Charitable Retirement Planning – You can achieve a fulfilling retirement and a lasting legacy through charitable strategies within your overall Financial Plan.
My colleague, Candace Lee, recently wrote about some of the ways that you can incorporate charitable contributions into your Financial Plan. I am going to focus on another aspect of charitable gifting: using your IRA Assets.
Let me start by saying that providing yourself, your spouse and your dependents with a comfortable retirement needs to be your number one priority. Once you have determined that your spouse and dependents are provided for, you can consider these charitable strategies.
Some of you may remember when the IRS allowed IRA owners over the age of 70 ½ to use their RMD (Required Mandatory Distribution) as a charitable donation. The distribution counted as part (or all) of the RMD to satisfy the IRS requirement, but the portion that was donated to qualified Charities was not taxed. Unfortunately, the IRS has not yet announced that option would be available for 2012. But there are other ways to target IRA Assets for charity and to avoid paying taxes on those gifts. When you die with retirement plan assets in your estate, those assets are subject to income taxes. This can reduce the amount of money that would pass to your heirs by as much as 35 percent. These are income taxes, not estate taxes. Almost everyone, except those in a 0% tax bracket, has to pay income tax on retirement plan distributions.
There are many ways to designate your IRA Beneficiary, from the simple to the complex, to protect your heirs from heavy taxes and create a lasting legacy.
Designate a charity as the primary Beneficiary of your retirement plan assets (from 1 to 100%).

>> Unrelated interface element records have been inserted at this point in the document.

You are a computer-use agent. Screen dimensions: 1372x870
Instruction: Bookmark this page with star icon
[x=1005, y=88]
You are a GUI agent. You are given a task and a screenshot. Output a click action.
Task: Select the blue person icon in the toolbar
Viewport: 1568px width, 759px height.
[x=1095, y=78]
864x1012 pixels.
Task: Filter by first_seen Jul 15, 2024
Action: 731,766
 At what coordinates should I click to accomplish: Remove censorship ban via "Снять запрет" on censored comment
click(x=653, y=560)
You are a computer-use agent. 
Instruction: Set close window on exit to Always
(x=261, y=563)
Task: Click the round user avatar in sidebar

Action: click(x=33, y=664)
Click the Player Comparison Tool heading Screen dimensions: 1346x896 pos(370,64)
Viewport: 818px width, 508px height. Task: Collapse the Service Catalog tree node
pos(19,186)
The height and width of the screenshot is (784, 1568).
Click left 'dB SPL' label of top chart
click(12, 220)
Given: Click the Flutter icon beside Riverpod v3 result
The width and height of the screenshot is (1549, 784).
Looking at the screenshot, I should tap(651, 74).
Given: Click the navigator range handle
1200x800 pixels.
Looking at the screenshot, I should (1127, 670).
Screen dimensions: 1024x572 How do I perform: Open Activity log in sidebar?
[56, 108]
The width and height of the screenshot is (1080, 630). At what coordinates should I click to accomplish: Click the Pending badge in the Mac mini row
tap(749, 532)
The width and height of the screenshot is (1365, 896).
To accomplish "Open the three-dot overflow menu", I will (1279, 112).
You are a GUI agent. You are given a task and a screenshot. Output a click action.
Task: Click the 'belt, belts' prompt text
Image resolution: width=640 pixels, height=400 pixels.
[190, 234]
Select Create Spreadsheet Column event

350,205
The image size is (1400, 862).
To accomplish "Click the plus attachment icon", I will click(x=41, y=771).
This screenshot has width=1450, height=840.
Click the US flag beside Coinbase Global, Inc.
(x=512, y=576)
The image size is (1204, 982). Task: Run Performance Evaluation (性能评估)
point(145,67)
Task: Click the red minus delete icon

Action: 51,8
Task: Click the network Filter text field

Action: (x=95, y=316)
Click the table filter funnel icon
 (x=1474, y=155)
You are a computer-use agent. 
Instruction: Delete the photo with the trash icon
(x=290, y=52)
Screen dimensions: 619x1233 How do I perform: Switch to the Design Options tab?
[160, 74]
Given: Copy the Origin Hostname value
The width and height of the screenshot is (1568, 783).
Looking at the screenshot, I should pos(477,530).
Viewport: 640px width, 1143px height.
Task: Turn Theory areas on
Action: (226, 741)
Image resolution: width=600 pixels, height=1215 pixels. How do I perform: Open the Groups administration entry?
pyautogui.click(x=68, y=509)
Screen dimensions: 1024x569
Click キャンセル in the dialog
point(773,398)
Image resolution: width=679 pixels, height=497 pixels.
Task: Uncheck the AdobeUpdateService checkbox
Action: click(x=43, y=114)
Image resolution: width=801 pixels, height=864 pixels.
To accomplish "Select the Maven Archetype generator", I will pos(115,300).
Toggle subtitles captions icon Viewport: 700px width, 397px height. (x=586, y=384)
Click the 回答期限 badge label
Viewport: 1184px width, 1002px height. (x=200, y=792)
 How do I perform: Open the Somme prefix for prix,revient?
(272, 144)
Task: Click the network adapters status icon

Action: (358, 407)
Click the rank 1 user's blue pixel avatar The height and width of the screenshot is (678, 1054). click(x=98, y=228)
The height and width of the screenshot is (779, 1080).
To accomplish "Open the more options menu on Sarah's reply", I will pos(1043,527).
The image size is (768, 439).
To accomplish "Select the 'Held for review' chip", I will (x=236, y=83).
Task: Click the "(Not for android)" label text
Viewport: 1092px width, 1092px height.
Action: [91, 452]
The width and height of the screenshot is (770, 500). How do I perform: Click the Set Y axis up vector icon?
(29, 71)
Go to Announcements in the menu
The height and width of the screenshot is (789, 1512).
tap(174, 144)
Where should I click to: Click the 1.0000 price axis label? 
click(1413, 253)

Make your favorite charity the contingent beneficiary of your IRA. The contingent beneficiary will receive the balance of your retirement plan only if your loved ones, as your primary beneficiaries, do not survive you.
A more complex option requires the services of an Attorney to create a Charitable Remainder Trust, which you can name as your beneficiary. Your spouse or other dependents would receive income from the Trust for life or for a term of years. Upon the termination of the trust, the balance would go to the charity.
It is important that you seek professional guidance before making any decision to leave retirement assets to charity. Please contact your Financial Strategist if this is something you would like to learn more about.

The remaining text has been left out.